Writing Book Summaries

February 10, 2024


Lately I've been reading a lot, or more than I used to.

I only read 3 books last year, an unfortunate state of affairs. This year, my goal is to read 24 books. It's early February and I've already read 4. So I'm making good progress!

The way I've been reading analytically is I scribble notes and thoughts in the margin, underline words that have specific utility and meaning to me, and writing short summarize at the end of each chapter. Then, once I've arrived at the end, completing the journey with the final few words on the last page, I capture quotes that help me cling to the ideas exuded from the books. That's my method for "summarizing" books.

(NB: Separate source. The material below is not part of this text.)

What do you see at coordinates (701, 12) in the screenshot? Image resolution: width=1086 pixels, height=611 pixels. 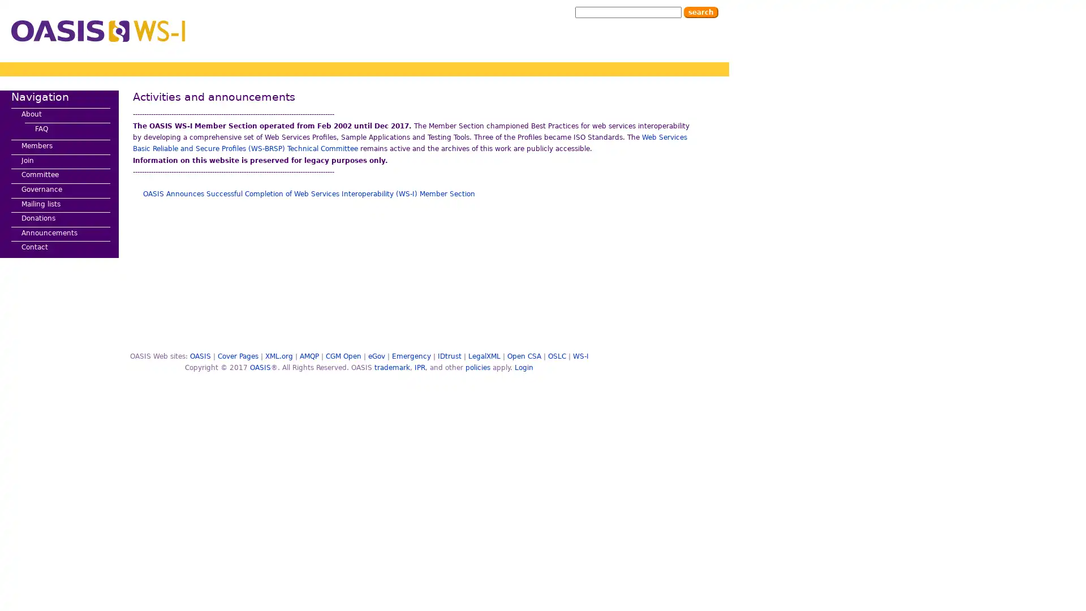 I see `Search` at bounding box center [701, 12].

I've been reading books that are relevant to my life right now. I read Proust because it involved themes of suffering and love. I read Frankl because I wanted to make sense of my suffering and answer the big question of "what is meaning of life?". I read Elements of Style on a whim because I wanted to improve my writing. And I read Rilke's letters to Kappus because it reminds me to let life take its course, to embrace solitude, and to live the questions. Right now, I'm reading "Burnout Society" because given my neuroticism, I burn out easily, and I'm hoping to find a solution.

Mortimer Adler, in "How to Read A Book", discusses four levels of reading. The fourth is syntopical reading, which is reading books around the same topic.

I propose Existential reading, reading books around with themes, ideas, challenges that are revolving around one's life.

One thing I want to do is reread these books. Good books should be read twice or more. I believe that is more important than summarizing books.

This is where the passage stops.